=== EXERCISE GOAL ===
Nothing but an exact repetition of the entries should appear in the answer.

● ● ● ● ●

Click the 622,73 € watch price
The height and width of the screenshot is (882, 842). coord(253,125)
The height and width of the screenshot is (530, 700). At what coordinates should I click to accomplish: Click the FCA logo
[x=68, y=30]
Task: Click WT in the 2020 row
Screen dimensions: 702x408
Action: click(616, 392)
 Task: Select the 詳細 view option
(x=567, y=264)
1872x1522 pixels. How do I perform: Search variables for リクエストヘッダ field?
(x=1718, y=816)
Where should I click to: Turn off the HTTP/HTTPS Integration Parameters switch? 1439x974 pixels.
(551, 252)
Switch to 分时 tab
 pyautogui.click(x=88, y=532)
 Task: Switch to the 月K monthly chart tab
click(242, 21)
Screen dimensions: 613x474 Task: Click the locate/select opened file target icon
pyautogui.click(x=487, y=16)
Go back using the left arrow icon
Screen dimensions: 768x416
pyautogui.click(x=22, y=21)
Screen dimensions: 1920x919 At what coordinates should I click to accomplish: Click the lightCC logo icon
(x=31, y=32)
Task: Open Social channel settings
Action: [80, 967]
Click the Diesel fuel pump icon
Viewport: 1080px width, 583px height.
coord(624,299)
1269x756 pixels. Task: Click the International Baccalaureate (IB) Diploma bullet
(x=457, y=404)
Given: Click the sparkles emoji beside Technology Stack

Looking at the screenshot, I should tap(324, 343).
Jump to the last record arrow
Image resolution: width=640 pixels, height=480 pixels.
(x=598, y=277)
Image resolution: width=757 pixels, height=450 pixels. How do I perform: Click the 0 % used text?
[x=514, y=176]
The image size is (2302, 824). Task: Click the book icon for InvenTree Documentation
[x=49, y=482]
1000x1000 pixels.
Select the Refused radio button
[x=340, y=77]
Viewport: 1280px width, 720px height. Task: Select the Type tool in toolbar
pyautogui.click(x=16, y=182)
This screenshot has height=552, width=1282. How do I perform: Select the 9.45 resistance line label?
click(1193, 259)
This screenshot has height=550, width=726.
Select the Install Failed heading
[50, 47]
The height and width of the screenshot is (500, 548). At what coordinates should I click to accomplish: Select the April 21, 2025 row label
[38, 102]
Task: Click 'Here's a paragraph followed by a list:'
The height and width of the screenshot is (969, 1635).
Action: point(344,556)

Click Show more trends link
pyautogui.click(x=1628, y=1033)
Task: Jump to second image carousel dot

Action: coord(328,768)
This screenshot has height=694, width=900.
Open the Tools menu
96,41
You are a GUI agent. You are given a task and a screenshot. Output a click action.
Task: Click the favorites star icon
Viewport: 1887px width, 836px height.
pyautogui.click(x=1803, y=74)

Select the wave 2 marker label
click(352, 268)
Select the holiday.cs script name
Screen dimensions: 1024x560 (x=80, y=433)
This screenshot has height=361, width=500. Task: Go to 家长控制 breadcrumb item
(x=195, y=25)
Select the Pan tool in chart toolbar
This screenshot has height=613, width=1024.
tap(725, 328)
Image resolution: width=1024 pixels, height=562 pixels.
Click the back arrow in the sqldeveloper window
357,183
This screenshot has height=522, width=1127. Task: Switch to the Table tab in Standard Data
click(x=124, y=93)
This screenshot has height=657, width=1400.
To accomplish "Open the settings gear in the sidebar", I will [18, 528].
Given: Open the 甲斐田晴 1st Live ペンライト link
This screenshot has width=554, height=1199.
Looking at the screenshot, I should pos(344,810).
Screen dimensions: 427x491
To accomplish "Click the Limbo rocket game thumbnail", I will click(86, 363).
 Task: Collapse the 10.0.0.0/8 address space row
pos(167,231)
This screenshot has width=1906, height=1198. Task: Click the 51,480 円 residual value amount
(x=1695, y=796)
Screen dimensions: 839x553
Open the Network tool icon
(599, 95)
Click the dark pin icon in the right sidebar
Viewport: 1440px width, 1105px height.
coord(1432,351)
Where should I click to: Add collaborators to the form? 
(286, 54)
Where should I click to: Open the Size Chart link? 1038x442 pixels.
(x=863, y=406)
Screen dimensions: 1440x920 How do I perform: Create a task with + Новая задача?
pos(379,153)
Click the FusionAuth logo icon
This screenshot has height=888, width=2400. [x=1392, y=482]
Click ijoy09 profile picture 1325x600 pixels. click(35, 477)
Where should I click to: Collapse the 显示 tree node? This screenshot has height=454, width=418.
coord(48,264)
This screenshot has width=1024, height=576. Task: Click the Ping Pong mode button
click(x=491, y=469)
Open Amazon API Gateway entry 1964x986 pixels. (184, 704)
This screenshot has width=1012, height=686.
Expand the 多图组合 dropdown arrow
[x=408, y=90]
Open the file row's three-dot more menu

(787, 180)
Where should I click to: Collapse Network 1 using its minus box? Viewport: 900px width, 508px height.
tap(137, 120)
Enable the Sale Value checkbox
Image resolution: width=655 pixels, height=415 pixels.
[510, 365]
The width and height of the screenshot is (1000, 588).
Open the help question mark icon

● ● ● ● ●

=== SOLUTION TO THIS EXERCISE ===
Click the 622,73 € watch price
The height and width of the screenshot is (882, 842). coord(253,125)
The height and width of the screenshot is (530, 700). At what coordinates should I click to accomplish: Click the FCA logo
[x=68, y=30]
Task: Click WT in the 2020 row
Screen dimensions: 702x408
Action: click(616, 392)
 Task: Select the 詳細 view option
(x=567, y=264)
1872x1522 pixels. How do I perform: Search variables for リクエストヘッダ field?
(x=1718, y=816)
Where should I click to: Turn off the HTTP/HTTPS Integration Parameters switch? 1439x974 pixels.
(551, 252)
Switch to 分时 tab
 pyautogui.click(x=88, y=532)
 Task: Switch to the 月K monthly chart tab
click(242, 21)
Screen dimensions: 613x474 Task: Click the locate/select opened file target icon
pyautogui.click(x=487, y=16)
Go back using the left arrow icon
Screen dimensions: 768x416
pyautogui.click(x=22, y=21)
Screen dimensions: 1920x919 At what coordinates should I click to accomplish: Click the lightCC logo icon
(x=31, y=32)
Task: Open Social channel settings
Action: [80, 967]
Click the Diesel fuel pump icon
Viewport: 1080px width, 583px height.
coord(624,299)
1269x756 pixels. Task: Click the International Baccalaureate (IB) Diploma bullet
(x=457, y=404)
Given: Click the sparkles emoji beside Technology Stack

Looking at the screenshot, I should tap(324, 343).
Jump to the last record arrow
Image resolution: width=640 pixels, height=480 pixels.
(x=598, y=277)
Image resolution: width=757 pixels, height=450 pixels. How do I perform: Click the 0 % used text?
[x=514, y=176]
The image size is (2302, 824). Task: Click the book icon for InvenTree Documentation
[x=49, y=482]
1000x1000 pixels.
Select the Refused radio button
[x=340, y=77]
Viewport: 1280px width, 720px height. Task: Select the Type tool in toolbar
pyautogui.click(x=16, y=182)
This screenshot has height=552, width=1282. How do I perform: Select the 9.45 resistance line label?
click(1193, 259)
This screenshot has height=550, width=726.
Select the Install Failed heading
[50, 47]
The height and width of the screenshot is (500, 548). At what coordinates should I click to accomplish: Select the April 21, 2025 row label
[38, 102]
Task: Click 'Here's a paragraph followed by a list:'
The height and width of the screenshot is (969, 1635).
Action: point(344,556)

Click Show more trends link
pyautogui.click(x=1628, y=1033)
Task: Jump to second image carousel dot

Action: coord(328,768)
This screenshot has height=694, width=900.
Open the Tools menu
96,41
You are a GUI agent. You are given a task and a screenshot. Output a click action.
Task: Click the favorites star icon
Viewport: 1887px width, 836px height.
pyautogui.click(x=1803, y=74)

Select the wave 2 marker label
click(352, 268)
Select the holiday.cs script name
Screen dimensions: 1024x560 (x=80, y=433)
This screenshot has height=361, width=500. Task: Go to 家长控制 breadcrumb item
(x=195, y=25)
Select the Pan tool in chart toolbar
This screenshot has height=613, width=1024.
tap(725, 328)
Image resolution: width=1024 pixels, height=562 pixels.
Click the back arrow in the sqldeveloper window
357,183
This screenshot has height=522, width=1127. Task: Switch to the Table tab in Standard Data
click(x=124, y=93)
This screenshot has height=657, width=1400.
To accomplish "Open the settings gear in the sidebar", I will [18, 528].
Given: Open the 甲斐田晴 1st Live ペンライト link
This screenshot has width=554, height=1199.
Looking at the screenshot, I should pos(344,810).
Screen dimensions: 427x491
To accomplish "Click the Limbo rocket game thumbnail", I will click(86, 363).
 Task: Collapse the 10.0.0.0/8 address space row
pos(167,231)
This screenshot has width=1906, height=1198. Task: Click the 51,480 円 residual value amount
(x=1695, y=796)
Screen dimensions: 839x553
Open the Network tool icon
(599, 95)
Click the dark pin icon in the right sidebar
Viewport: 1440px width, 1105px height.
coord(1432,351)
Where should I click to: Add collaborators to the form? 
(286, 54)
Where should I click to: Open the Size Chart link? 1038x442 pixels.
(x=863, y=406)
Screen dimensions: 1440x920 How do I perform: Create a task with + Новая задача?
pos(379,153)
Click the FusionAuth logo icon
This screenshot has height=888, width=2400. [x=1392, y=482]
Click ijoy09 profile picture 1325x600 pixels. click(35, 477)
Where should I click to: Collapse the 显示 tree node? This screenshot has height=454, width=418.
coord(48,264)
This screenshot has width=1024, height=576. Task: Click the Ping Pong mode button
click(x=491, y=469)
Open Amazon API Gateway entry 1964x986 pixels. (184, 704)
This screenshot has width=1012, height=686.
Expand the 多图组合 dropdown arrow
[x=408, y=90]
Open the file row's three-dot more menu

(787, 180)
Where should I click to: Collapse Network 1 using its minus box? Viewport: 900px width, 508px height.
tap(137, 120)
Enable the Sale Value checkbox
Image resolution: width=655 pixels, height=415 pixels.
[510, 365]
The width and height of the screenshot is (1000, 588).
Open the help question mark icon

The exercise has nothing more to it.